In use cases in which multiple supporting layers are arranged
within a separating layer, the different supporting layers may have
the same, or different, oxygen permeabilities.
[0062] In some embodiments, a barrier layer may have an oxygen
permeability of greater than or equal to 5 Barrer, 10 Barrer, 15
Barrer, 20 Barrer or 25 Barrer. In some embodiments, the barrier
layer may have an oxygen permeability of less than or equal to 100
Barrer, 80 Barrer, 60 Barrer, 40 Barrer or 35 Barrer. Any suitable
combinations of the above-referenced ranges are also possible
(e.g., an oxygen permeability of greater or equal to 10 Barrer and
less than or equal to 40 Barrer, etc.). Preferably, the barrier
layer may have an oxygen permeability that is in the range 10
Barrer to 100 Barrer, or in the range 15 Barrer to 60 Barrer, or in
the range 10 Barrer to 40 Barrer, or in the range 20 Barrer to 35
Barrer.
[0063] To the extent that a given material is more permeable to a
first compound than to a second compound, the material is said to
have a "selectivity" for the first compound versus the second
compound. Such selectivity may be expressed in terms of a ratio
between the measurement of permeability for the first compound over
the second compound wherein the ratio is greater than 1.0. To use
the above examples, since FEP is relatively equally impermeable to
all compounds, the selectivity of a given material versus a
different material for FEP will likely be close to 1. In contrast,
PMP may have a selectivity for oxygen versus photopolymer compounds
that is greater (or much greater) than 1.

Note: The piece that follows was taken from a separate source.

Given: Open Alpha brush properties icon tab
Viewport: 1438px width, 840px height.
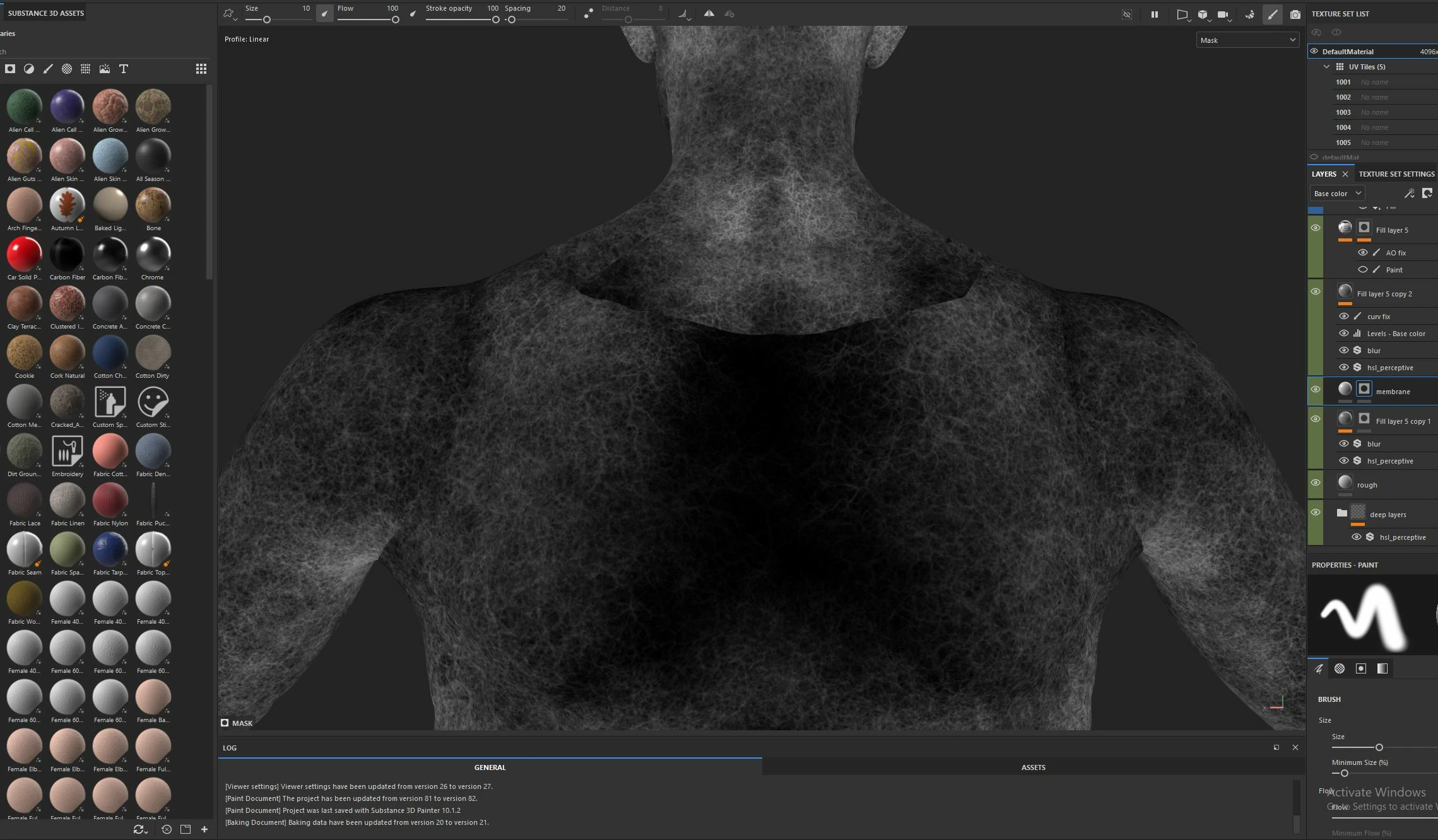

[0064] It may further be advantageous that the barrier layer has a
substantial degree of selectivity for oxygen, or an alternative
inhibition material, over that of compounds in the photopolymer. In
particular, materials such as PMP polymer films may form membranes
with a desired permeability to different compounds. The degree of
permeability of such a membrane may depend at least in part upon
the particular compound permeating the material. With regards to
materials that are relatively impermeable, variation due to
molecular size of the compound may be the dominant factor with
regard to any limited permeability.
[0065] For more permeable materials, however, that permeability may
vary based in part on other chemical properties of a compound.

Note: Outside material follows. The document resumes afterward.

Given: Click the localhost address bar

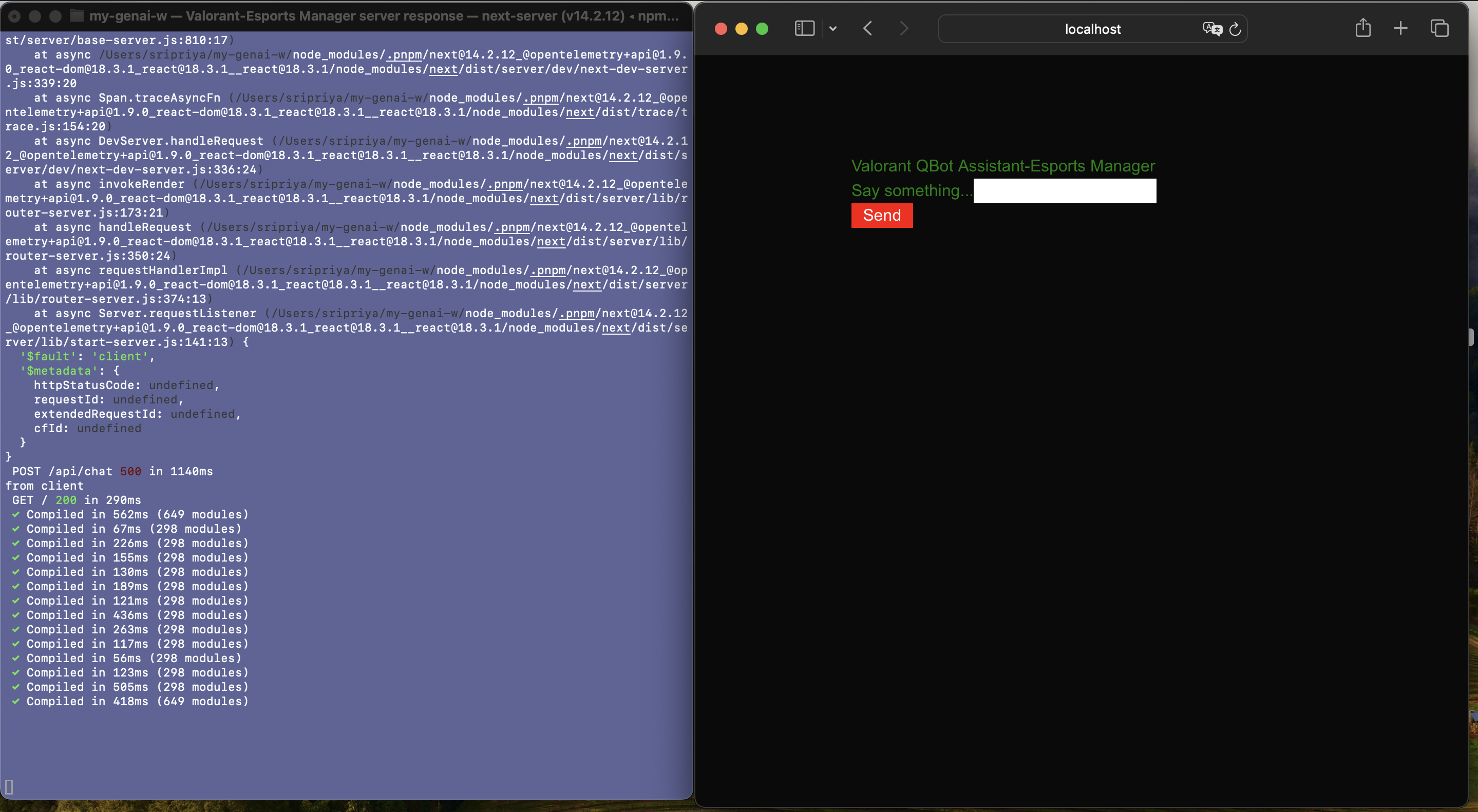Looking at the screenshot, I should point(1092,29).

According to some embodiments, a separation layer may comprise a
permeable material that has a higher selectivity for oxygen, or
another relevant cure inhibitor, than for compounds in the
photopolymer resin,. Such a separation layer may advantageously
allow for inhibiting compounds (e.g., oxygen) to diffuse into the
photopolymer while preventing compounds in the photopolymer resin
from permeating into or through the separation layer. For example,
a barrier layer may have a high selectivity for oxygen versus one
or more compounds of the photopolymer. Such a selectivity may be
between 1 and 10, or between 2 and 20, or at least 5, or at least
10, or at least 20, or at least 50.
[0066] According to some embodiments, by forming a separation layer
from a permeable material with selectivity for oxygen, or another
relevant cure inhibitor, over compounds in the photopolymer resin,
the laminate separation layer may advantageously allow for
inhibiting compounds to diffuse into the photopolymer resin while
preventing compounds in the photopolymer resin from permeating into
or through the separation layer. This permeability may be
particularly important for a barrier layer, as it is in contact
with a photopolymer. The permeability of supporting layers,
however, may also be important, as impermeable supporting layers
may restrict the amount of inhibitor, such as oxygen, available for
transport through a supporting layer. In some embodiments, this may
addressed by selecting materials for all such layers with a
comparatively high degree of inhibitor permeability.
[0067] In some embodiments, one or more of the layers in a
laminated separating layer may be formed from coatings which alone
may not have sufficient mechanical strength or cohesiveness to
maintain integrity independently. Such coatings may be applied onto
a substrate which provides the cohesion and integrity to the
coating layer. As one example, the barrier layer 501 shown in FIGS.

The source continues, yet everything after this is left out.